何がハラスメントなのか分からず、何も話せない
参加者からは、「知り合いの男性社員から『何がダメか分からないので、女性社員とあまり話せない』と相談を受けた。セクハラ対策としてコミュニケーションを避けるというのも良くないと思うが、どうすればいいのか」と質問が出た。
それに対し、白河さんは「働き方改革などで労働時間が短くなったら、コミュニケーションが排除されるというわけでもないのですよね」と答えた。
「確かに飲み会など夜の親睦の場が減っていますが、その分ランチ会や勉強会などを通して、より濃いコミュニケーションを積極的に取っている企業も増えてきています。何を話せばいいか分からないということですが、最大の共通話題である仕事の話をすればいいのではないでしょうか」
「同じ働く人間」として接すればいいだけ、という白河さんの言葉は、会場にいる参加者の胸にストンと落ちたように見えた。
ハラスメント「した人」は一発アウトなの?
ハラスメント「された人」へのケアが必要なのはもちろんだが、ハラスメント「した人」に対してどのような対処をするべきか、という視点も重要だ。
金子さんは、ハラスメントを「した人」へのメッセージとして、「セクハラとパワハラの違い」を伝えた。
「セクハラとパワハラの違いは、セクハラは戻れない、パワハラは上司が謝れば元に戻れる可能性があるということ。

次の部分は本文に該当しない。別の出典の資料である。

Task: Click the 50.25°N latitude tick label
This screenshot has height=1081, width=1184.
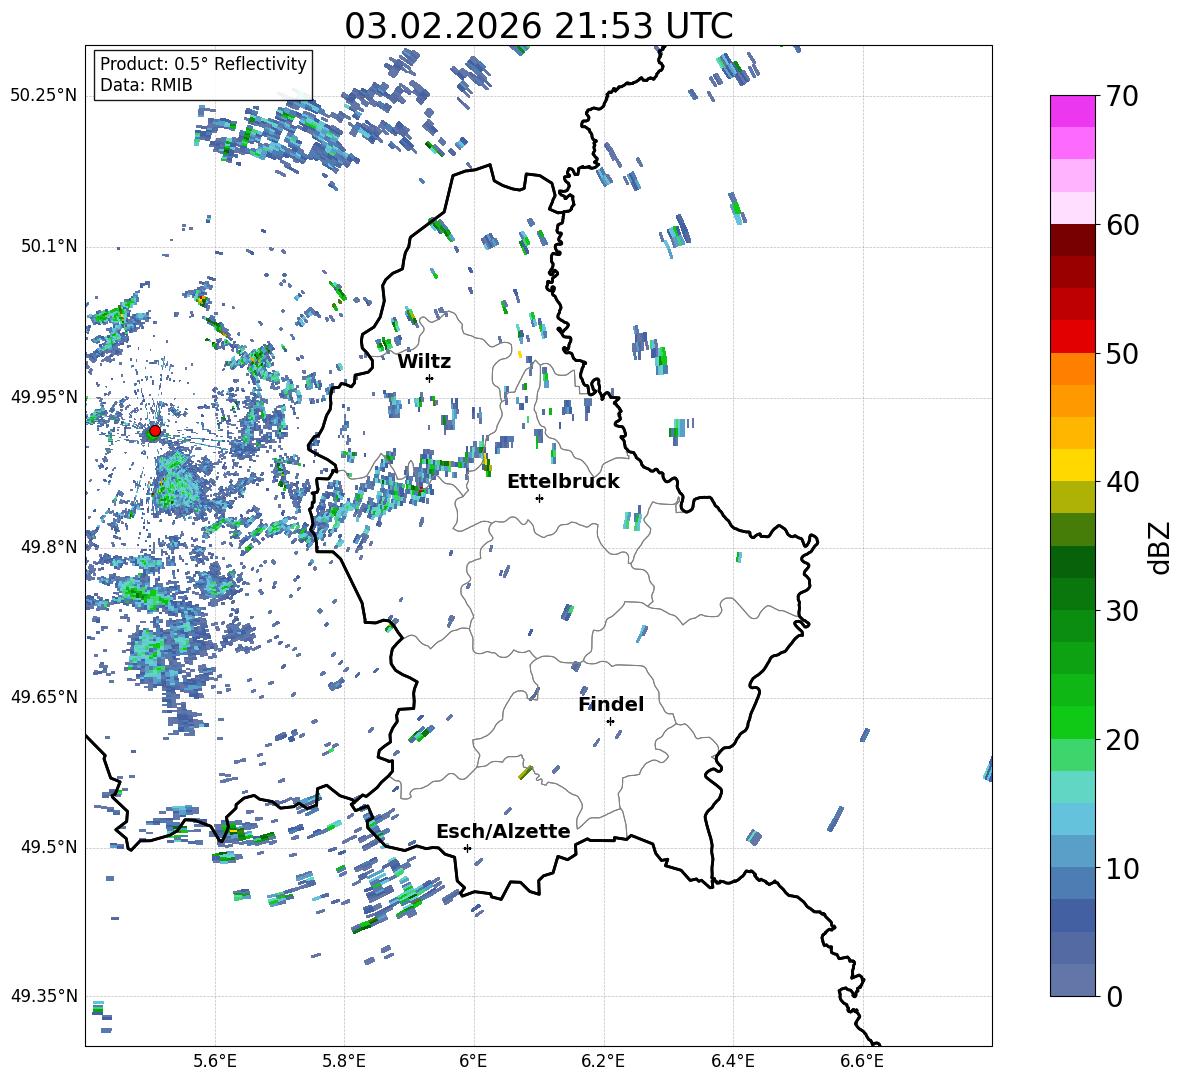Action: (43, 96)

セクハラは一発アウトですが、パワハラは戻れる可能性があるんだから、気がついたら直せ、改心せい、と言いたいですね」
「ハラスメント」という言葉が市民権を得たことで、今まで表面化していなかった「人間の尊厳を傷つける嫌がらせやいじめ」が注目され、明確に禁止されるようになった。自分がハラスメントを「する人」にならないためにも、「時代は既に変わっている」ことを受け入れ、自分をアップデートしていくことが重要だ。
会場の壁には「これはハラスメントかどうか」について4つの質問が張り出され、参加者がシールで投票した。「頑張れよ」「やればできる」と肩や背中を叩くのはアリかナシかについては、どちらとも言えない真ん中のラインに投票する人も多く見られた。
白河さんは、「個人の感じ方の違いを知るワークショップは、ぜひ職場でもやってみてください」と提案する。
意外に効果が高い、ハラスメントを目撃した時にできること
また、会場の参加者からは、「周りにハラスメントを受けている人がいるとき、どうしたらいいか分からない」という声も上がった。
金子さんは、「被害者が報復を恐れて『ここだけの話にしてほしい』と会社に相談することも多く、根本的な解決が難しいケースも多い」とした上で、「周りの人が声を上げるのは、効果的な対処の一つです」と話す。
最近では、第三者からの通報により発覚するハラスメントも増えていて、加害者に対して匿名で通報されたことを通知するシステムも導入されているという。
職場のハラスメントを実際に目撃したら、どうかそのままにせずに声をあげてほしい。その第三者の声は、被害者にとっても企業にとっても大きな意味を持つはずだ。
そして、イベントの参加者や、今この記事を読んでいるあなたからハラスメント問題について情報を発信することも、とても大切なこと。当事者じゃない人も情報発信をし、周りを巻き込みながらハラスメント問題に対する意識をアップデートしていきませんか?